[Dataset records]
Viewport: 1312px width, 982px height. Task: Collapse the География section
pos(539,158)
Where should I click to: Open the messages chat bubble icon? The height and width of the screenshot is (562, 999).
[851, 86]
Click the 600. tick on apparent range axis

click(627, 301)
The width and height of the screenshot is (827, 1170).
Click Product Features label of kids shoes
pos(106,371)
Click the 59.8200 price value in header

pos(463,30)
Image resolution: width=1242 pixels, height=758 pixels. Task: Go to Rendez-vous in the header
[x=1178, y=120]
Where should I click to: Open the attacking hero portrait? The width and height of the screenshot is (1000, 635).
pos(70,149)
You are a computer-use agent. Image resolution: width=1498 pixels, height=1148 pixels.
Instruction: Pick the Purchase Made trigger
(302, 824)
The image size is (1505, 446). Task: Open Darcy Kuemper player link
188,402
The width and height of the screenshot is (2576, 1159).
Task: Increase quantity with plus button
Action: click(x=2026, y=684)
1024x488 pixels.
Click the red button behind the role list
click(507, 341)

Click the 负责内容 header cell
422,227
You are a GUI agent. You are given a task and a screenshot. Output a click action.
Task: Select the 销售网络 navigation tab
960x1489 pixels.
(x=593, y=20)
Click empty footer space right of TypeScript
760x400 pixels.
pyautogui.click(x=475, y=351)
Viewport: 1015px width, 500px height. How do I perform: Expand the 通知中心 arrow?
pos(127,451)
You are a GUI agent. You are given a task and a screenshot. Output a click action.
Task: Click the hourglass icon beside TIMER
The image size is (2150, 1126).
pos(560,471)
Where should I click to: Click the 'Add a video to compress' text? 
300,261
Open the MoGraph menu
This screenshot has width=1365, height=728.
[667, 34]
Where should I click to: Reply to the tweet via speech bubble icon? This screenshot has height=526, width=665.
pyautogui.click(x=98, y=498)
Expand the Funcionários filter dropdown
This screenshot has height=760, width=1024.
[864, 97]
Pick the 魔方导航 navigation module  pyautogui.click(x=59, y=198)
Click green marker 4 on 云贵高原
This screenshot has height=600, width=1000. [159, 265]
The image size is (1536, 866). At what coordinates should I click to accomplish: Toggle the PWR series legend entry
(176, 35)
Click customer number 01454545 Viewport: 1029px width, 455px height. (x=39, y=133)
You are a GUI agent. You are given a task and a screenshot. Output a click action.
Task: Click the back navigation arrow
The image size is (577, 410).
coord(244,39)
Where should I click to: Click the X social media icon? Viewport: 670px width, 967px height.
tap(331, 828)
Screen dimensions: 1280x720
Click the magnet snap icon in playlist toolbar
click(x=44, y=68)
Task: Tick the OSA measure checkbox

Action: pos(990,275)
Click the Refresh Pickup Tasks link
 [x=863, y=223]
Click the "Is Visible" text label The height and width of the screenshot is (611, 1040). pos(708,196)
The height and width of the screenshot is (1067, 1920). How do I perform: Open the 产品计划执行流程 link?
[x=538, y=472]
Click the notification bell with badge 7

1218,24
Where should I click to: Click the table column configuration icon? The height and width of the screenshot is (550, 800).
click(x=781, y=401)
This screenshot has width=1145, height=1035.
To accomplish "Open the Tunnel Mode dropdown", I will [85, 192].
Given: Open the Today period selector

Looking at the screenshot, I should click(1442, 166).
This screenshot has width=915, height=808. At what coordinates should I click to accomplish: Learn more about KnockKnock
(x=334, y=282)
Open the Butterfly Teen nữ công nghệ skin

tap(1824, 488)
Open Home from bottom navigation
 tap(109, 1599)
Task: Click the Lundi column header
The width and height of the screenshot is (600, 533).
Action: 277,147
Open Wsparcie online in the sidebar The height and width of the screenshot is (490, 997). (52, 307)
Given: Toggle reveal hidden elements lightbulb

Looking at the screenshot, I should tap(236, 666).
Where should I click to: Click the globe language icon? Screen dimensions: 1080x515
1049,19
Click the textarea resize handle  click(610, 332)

• _What is needed_:
I'd like the lines above from the one with "The height and width of the screenshot is (1067, 1920)." up to and including the one with "This screenshot has width=1145, height=1035." copied exactly, with no other lines.

• _Worked solution_:
The height and width of the screenshot is (1067, 1920). How do I perform: Open the 产品计划执行流程 link?
[x=538, y=472]
Click the notification bell with badge 7

1218,24
Where should I click to: Click the table column configuration icon? The height and width of the screenshot is (550, 800).
click(x=781, y=401)
This screenshot has width=1145, height=1035.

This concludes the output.